[MATERIAL]
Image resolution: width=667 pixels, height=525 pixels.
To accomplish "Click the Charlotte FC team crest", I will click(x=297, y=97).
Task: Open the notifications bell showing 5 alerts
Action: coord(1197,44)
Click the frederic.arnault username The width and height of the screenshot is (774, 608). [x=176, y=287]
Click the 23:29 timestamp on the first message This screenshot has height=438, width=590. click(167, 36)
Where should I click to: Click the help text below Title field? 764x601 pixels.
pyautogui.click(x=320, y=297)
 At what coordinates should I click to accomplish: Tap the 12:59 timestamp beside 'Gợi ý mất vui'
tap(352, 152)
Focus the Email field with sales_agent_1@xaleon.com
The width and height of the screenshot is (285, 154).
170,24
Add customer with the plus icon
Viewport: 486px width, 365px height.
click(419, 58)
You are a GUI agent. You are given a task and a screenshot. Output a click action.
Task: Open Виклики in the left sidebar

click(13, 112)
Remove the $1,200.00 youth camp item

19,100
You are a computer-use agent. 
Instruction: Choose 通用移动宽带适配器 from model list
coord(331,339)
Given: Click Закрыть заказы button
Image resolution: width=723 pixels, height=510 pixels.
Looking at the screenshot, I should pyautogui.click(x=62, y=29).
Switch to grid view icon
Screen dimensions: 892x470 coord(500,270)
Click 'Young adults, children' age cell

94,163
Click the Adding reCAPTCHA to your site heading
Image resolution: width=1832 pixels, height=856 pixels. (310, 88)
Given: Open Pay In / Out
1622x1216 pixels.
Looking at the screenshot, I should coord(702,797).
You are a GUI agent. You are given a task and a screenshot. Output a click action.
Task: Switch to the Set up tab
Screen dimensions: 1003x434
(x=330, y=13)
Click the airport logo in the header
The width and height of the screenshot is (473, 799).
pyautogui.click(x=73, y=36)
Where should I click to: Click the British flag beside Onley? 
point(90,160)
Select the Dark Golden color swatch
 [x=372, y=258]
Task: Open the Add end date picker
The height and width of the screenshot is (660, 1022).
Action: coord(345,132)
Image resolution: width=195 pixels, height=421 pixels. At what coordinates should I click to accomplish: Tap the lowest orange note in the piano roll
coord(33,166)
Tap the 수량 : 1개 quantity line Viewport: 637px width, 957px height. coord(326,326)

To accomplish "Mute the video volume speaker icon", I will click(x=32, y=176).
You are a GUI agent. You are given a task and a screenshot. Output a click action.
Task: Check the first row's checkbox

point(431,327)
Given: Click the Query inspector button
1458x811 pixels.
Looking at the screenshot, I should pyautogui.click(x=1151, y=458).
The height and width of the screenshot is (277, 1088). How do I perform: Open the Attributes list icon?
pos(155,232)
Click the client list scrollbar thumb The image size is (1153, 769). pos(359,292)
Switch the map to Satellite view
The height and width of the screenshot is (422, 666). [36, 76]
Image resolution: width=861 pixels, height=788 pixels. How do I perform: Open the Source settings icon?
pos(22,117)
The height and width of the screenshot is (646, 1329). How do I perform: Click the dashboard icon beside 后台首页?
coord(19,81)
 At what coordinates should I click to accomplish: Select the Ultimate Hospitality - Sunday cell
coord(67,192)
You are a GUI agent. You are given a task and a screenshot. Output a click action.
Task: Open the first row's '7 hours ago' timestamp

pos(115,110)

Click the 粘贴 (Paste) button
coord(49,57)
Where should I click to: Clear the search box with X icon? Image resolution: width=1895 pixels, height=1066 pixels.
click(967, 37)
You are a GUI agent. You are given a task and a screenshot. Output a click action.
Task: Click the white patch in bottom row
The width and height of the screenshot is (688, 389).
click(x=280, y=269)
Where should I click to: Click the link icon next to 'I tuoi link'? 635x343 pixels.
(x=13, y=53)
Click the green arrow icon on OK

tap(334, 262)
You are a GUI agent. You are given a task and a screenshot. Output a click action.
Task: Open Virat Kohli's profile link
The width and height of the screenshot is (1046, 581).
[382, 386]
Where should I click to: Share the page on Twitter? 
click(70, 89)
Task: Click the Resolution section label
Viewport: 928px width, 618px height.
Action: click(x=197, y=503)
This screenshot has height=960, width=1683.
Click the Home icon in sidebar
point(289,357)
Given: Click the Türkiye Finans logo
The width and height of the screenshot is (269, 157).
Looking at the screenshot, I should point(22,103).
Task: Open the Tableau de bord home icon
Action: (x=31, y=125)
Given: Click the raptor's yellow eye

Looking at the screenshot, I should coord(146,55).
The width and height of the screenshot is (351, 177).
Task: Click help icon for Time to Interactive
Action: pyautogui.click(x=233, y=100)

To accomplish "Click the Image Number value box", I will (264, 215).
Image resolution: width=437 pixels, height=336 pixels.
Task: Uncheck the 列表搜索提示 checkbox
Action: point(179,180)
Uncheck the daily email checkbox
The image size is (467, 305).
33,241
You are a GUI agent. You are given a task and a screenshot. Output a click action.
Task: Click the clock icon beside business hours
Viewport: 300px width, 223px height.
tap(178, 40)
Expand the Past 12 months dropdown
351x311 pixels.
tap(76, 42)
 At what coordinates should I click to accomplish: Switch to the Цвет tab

[JOB] Rewrite the material with every "GUI agent" changed to "screen assistant", leaving everything else unchanged.

[COMPLETE OUTPUT]
Image resolution: width=667 pixels, height=525 pixels.
To accomplish "Click the Charlotte FC team crest", I will click(x=297, y=97).
Task: Open the notifications bell showing 5 alerts
Action: coord(1197,44)
Click the frederic.arnault username The width and height of the screenshot is (774, 608). [x=176, y=287]
Click the 23:29 timestamp on the first message This screenshot has height=438, width=590. click(167, 36)
Where should I click to: Click the help text below Title field? 764x601 pixels.
pyautogui.click(x=320, y=297)
 At what coordinates should I click to accomplish: Tap the 12:59 timestamp beside 'Gợi ý mất vui'
tap(352, 152)
Focus the Email field with sales_agent_1@xaleon.com
The width and height of the screenshot is (285, 154).
170,24
Add customer with the plus icon
Viewport: 486px width, 365px height.
click(419, 58)
You are a screen assistant. You are given a task and a screenshot. Output a click action.
Task: Open Виклики in the left sidebar

click(13, 112)
Remove the $1,200.00 youth camp item

19,100
You are a computer-use agent. 
Instruction: Choose 通用移动宽带适配器 from model list
coord(331,339)
Given: Click Закрыть заказы button
Image resolution: width=723 pixels, height=510 pixels.
Looking at the screenshot, I should pyautogui.click(x=62, y=29).
Switch to grid view icon
Screen dimensions: 892x470 coord(500,270)
Click 'Young adults, children' age cell

94,163
Click the Adding reCAPTCHA to your site heading
Image resolution: width=1832 pixels, height=856 pixels. (310, 88)
Given: Open Pay In / Out
1622x1216 pixels.
Looking at the screenshot, I should coord(702,797).
You are a screen assistant. You are given a task and a screenshot. Output a click action.
Task: Switch to the Set up tab
Screen dimensions: 1003x434
(x=330, y=13)
Click the airport logo in the header
The width and height of the screenshot is (473, 799).
pyautogui.click(x=73, y=36)
Where should I click to: Click the British flag beside Onley? 
point(90,160)
Select the Dark Golden color swatch
 [x=372, y=258]
Task: Open the Add end date picker
The height and width of the screenshot is (660, 1022).
Action: coord(345,132)
Image resolution: width=195 pixels, height=421 pixels. At what coordinates should I click to accomplish: Tap the lowest orange note in the piano roll
coord(33,166)
Tap the 수량 : 1개 quantity line Viewport: 637px width, 957px height. coord(326,326)

To accomplish "Mute the video volume speaker icon", I will click(x=32, y=176).
You are a screen assistant. You are given a task and a screenshot. Output a click action.
Task: Check the first row's checkbox

point(431,327)
Given: Click the Query inspector button
1458x811 pixels.
Looking at the screenshot, I should pyautogui.click(x=1151, y=458).
The height and width of the screenshot is (277, 1088). How do I perform: Open the Attributes list icon?
pos(155,232)
Click the client list scrollbar thumb The image size is (1153, 769). pos(359,292)
Switch the map to Satellite view
The height and width of the screenshot is (422, 666). [36, 76]
Image resolution: width=861 pixels, height=788 pixels. How do I perform: Open the Source settings icon?
pos(22,117)
The height and width of the screenshot is (646, 1329). How do I perform: Click the dashboard icon beside 后台首页?
coord(19,81)
 At what coordinates should I click to accomplish: Select the Ultimate Hospitality - Sunday cell
coord(67,192)
You are a screen assistant. You are given a task and a screenshot. Output a click action.
Task: Open the first row's '7 hours ago' timestamp

pos(115,110)

Click the 粘贴 (Paste) button
coord(49,57)
Where should I click to: Clear the search box with X icon? Image resolution: width=1895 pixels, height=1066 pixels.
click(967, 37)
You are a screen assistant. You are given a task and a screenshot. Output a click action.
Task: Click the white patch in bottom row
The width and height of the screenshot is (688, 389).
click(x=280, y=269)
Where should I click to: Click the link icon next to 'I tuoi link'? 635x343 pixels.
(x=13, y=53)
Click the green arrow icon on OK

tap(334, 262)
You are a screen assistant. You are given a task and a screenshot. Output a click action.
Task: Open Virat Kohli's profile link
The width and height of the screenshot is (1046, 581).
[382, 386]
Where should I click to: Share the page on Twitter? 
click(70, 89)
Task: Click the Resolution section label
Viewport: 928px width, 618px height.
Action: click(x=197, y=503)
This screenshot has height=960, width=1683.
Click the Home icon in sidebar
point(289,357)
Given: Click the Türkiye Finans logo
The width and height of the screenshot is (269, 157).
Looking at the screenshot, I should point(22,103).
Task: Open the Tableau de bord home icon
Action: (x=31, y=125)
Given: Click the raptor's yellow eye

Looking at the screenshot, I should coord(146,55).
The width and height of the screenshot is (351, 177).
Task: Click help icon for Time to Interactive
Action: pyautogui.click(x=233, y=100)

To accomplish "Click the Image Number value box", I will (264, 215).
Image resolution: width=437 pixels, height=336 pixels.
Task: Uncheck the 列表搜索提示 checkbox
Action: point(179,180)
Uncheck the daily email checkbox
The image size is (467, 305).
33,241
You are a screen assistant. You are given a task and a screenshot. Output a click action.
Task: Click the clock icon beside business hours
Viewport: 300px width, 223px height.
tap(178, 40)
Expand the Past 12 months dropdown
351x311 pixels.
tap(76, 42)
 At what coordinates should I click to accomplish: Switch to the Цвет tab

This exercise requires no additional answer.